DESCRIPTION OF THE TASK: The records come next. Copy all of them exactly.

RECORDS FOR PROCESSING:
--- --- ---
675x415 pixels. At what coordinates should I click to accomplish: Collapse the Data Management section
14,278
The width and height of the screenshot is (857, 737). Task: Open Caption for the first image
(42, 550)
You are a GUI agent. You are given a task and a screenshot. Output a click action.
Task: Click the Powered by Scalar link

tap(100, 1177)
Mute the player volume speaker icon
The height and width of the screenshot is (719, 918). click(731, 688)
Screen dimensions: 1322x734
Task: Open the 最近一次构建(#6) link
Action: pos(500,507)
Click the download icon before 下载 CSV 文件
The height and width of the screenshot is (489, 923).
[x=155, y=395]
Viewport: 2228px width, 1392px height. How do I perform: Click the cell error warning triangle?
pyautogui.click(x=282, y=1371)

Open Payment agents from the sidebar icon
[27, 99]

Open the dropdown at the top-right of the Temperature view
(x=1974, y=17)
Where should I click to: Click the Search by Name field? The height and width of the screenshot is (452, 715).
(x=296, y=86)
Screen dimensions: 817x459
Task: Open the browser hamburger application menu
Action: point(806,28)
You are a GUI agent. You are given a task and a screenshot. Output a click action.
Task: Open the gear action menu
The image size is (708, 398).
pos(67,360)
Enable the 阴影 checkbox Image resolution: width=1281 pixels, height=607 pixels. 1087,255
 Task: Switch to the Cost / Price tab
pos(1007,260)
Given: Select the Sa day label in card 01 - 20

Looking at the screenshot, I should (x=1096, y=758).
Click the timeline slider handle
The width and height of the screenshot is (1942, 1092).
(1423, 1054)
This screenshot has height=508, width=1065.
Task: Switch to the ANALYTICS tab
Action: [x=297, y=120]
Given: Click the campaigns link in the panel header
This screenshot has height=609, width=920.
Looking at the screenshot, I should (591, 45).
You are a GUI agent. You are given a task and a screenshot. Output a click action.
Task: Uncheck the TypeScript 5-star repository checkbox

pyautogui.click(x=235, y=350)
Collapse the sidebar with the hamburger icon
--- --- ---
COMPLETED TASK:
675x415 pixels. At what coordinates should I click to accomplish: Collapse the Data Management section
14,278
The width and height of the screenshot is (857, 737). Task: Open Caption for the first image
(42, 550)
You are a GUI agent. You are given a task and a screenshot. Output a click action.
Task: Click the Powered by Scalar link

tap(100, 1177)
Mute the player volume speaker icon
The height and width of the screenshot is (719, 918). click(731, 688)
Screen dimensions: 1322x734
Task: Open the 最近一次构建(#6) link
Action: pos(500,507)
Click the download icon before 下载 CSV 文件
The height and width of the screenshot is (489, 923).
[x=155, y=395]
Viewport: 2228px width, 1392px height. How do I perform: Click the cell error warning triangle?
pyautogui.click(x=282, y=1371)

Open Payment agents from the sidebar icon
[27, 99]

Open the dropdown at the top-right of the Temperature view
(x=1974, y=17)
Where should I click to: Click the Search by Name field? The height and width of the screenshot is (452, 715).
(x=296, y=86)
Screen dimensions: 817x459
Task: Open the browser hamburger application menu
Action: point(806,28)
You are a GUI agent. You are given a task and a screenshot. Output a click action.
Task: Open the gear action menu
The image size is (708, 398).
pos(67,360)
Enable the 阴影 checkbox Image resolution: width=1281 pixels, height=607 pixels. 1087,255
 Task: Switch to the Cost / Price tab
pos(1007,260)
Given: Select the Sa day label in card 01 - 20

Looking at the screenshot, I should (x=1096, y=758).
Click the timeline slider handle
The width and height of the screenshot is (1942, 1092).
(1423, 1054)
This screenshot has height=508, width=1065.
Task: Switch to the ANALYTICS tab
Action: [x=297, y=120]
Given: Click the campaigns link in the panel header
This screenshot has height=609, width=920.
Looking at the screenshot, I should (591, 45).
You are a GUI agent. You are given a task and a screenshot. Output a click action.
Task: Uncheck the TypeScript 5-star repository checkbox

pyautogui.click(x=235, y=350)
Collapse the sidebar with the hamburger icon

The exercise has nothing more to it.